-- begin Passage provided --

A sort operation does not have to be done.
However, if a sort merge join involves choosing a slower access method (an index scan as opposed to a full table scan), then the benefit of using a sort merge might be lost.
Sort merge joins are useful when the join condition between two tables is an inequality condition such as <
, <=
, >
, or >=
. Sort merge joins perform better than nested loop joins for large data sets. You cannot use hash joins unless there is an equality condition.
In a merge join, there is no concept of a driving table. The join consists of two steps:
Sort join operation: Both the inputs are sorted on the join key.
Merge join operation: The sorted lists are merged together.
If the input is sorted by the join column, then a sort join operation is not performed for that row source. However, a sort merge join always creates a positionable sort buffer for the right side of the join so that it can seek back to the last match in the case where duplicate join key values come out of the left side of the join.
When the Optimizer Uses Sort Merge Joins
The optimizer can choose a sort merge join over a hash join for joining large amounts of data if any of the following conditions are true:
The join condition between two tables is not an equijoin.
Because of sorts required by other operations, the optimizer finds it is cheaper to use a sort merge than a hash join.
Sort Merge Join Hints
To instruct the optimizer to use a sort merge join, apply the USE_MERGE
hint. You might also need to give hints to force an access path.
There are situations where it makes sense to override the optimizer with the USE_MERGE
hint. For example, the optimizer can choose a full scan on a table and avoid a sort operation in a query. However, there is an increased cost because a large table is accessed through an index and single block reads, as opposed to faster access through a full table scan.
For more information on the USE_MERGE
hint, see "Hints for Join Operations".
Cartesian Joins
The database uses a Cartesian join when one or more of the tables does not have any join conditions to any other tables in the statement. The optimizer joins every row from one data source with every row from the other data source, creating the Cartesian product of the two sets.
When the Optimizer Uses Cartesian Joins
The optimizer uses Cartesian joins when it is asked to join two tables with no join conditions. In some cases, a common filter condition between the two tables could be picked up by the optimizer as a possible join condition. In other cases, the optimizer may decide to generate a Cartesian product of two very small tables that are both joined to the same large table.
Cartesian Join Hints
Applying the ORDERED
hint, instructs the optimizer to use a Cartesian join. By specifying a table before its join table is specified, the optimizer does a Cartesian join.
Outer Joins
An outer join extends the result of a simple join. An outer join returns all rows that satisfy the join condition and also returns some or all of those rows from one table for which no rows from the other satisfy the join condition.
Nested Loop Outer Joins
The database uses this operation to loop through an outer join between two tables. The outer join returns the outer (preserved) table rows, even when no corresponding rows are in the inner (optional) table.

-- end Passage provided --
-- begin Entries supplied --

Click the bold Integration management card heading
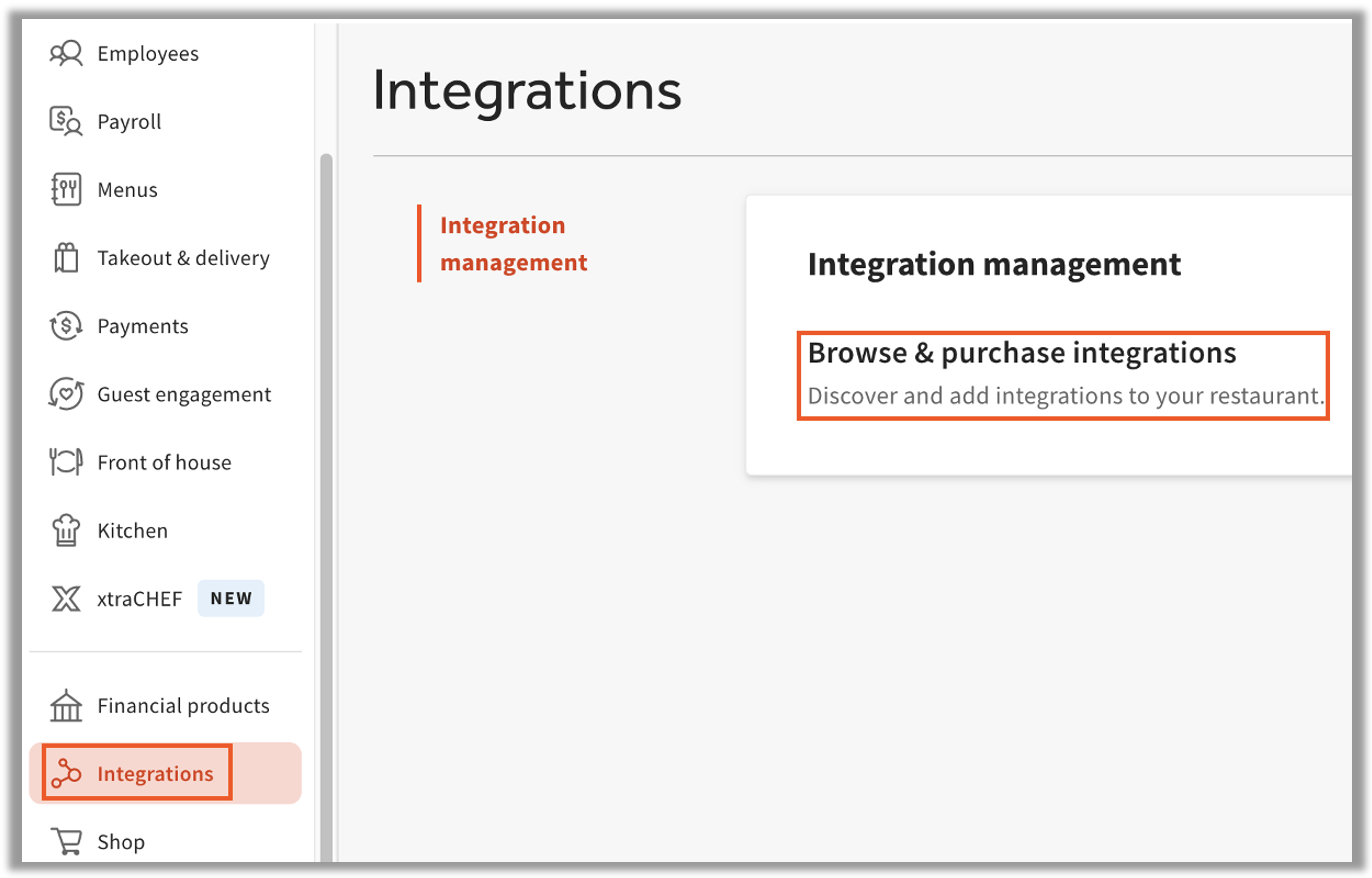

-- end Entries supplied --
-- begin Entries supplied --

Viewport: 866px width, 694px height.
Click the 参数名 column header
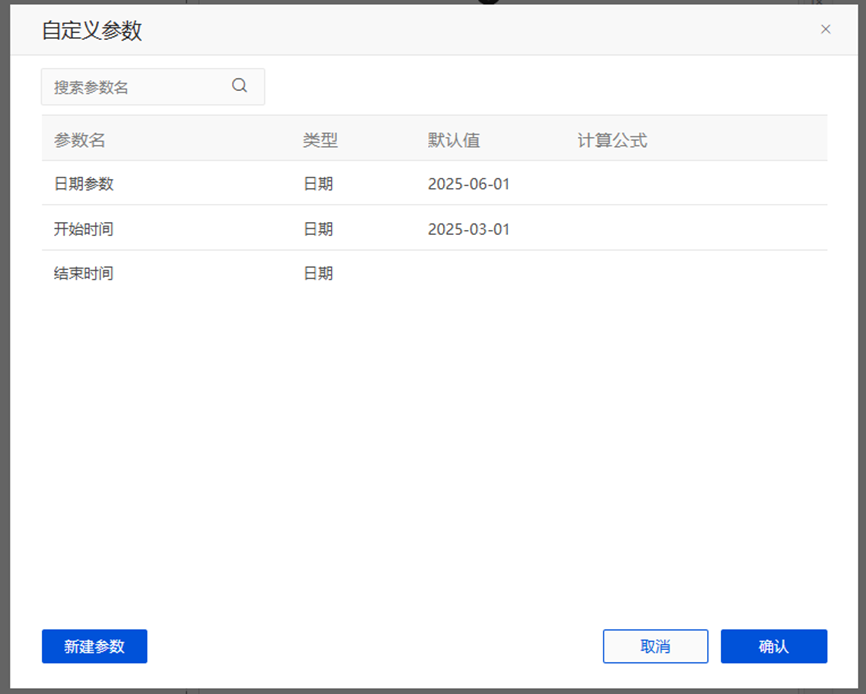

-- end Entries supplied --

[What is required] List every comparison operator that the join passage gives as an example of an inequality condition. Rely only on the passage about database joins when you respond.

[Answer to the task]
<
<=
>
>=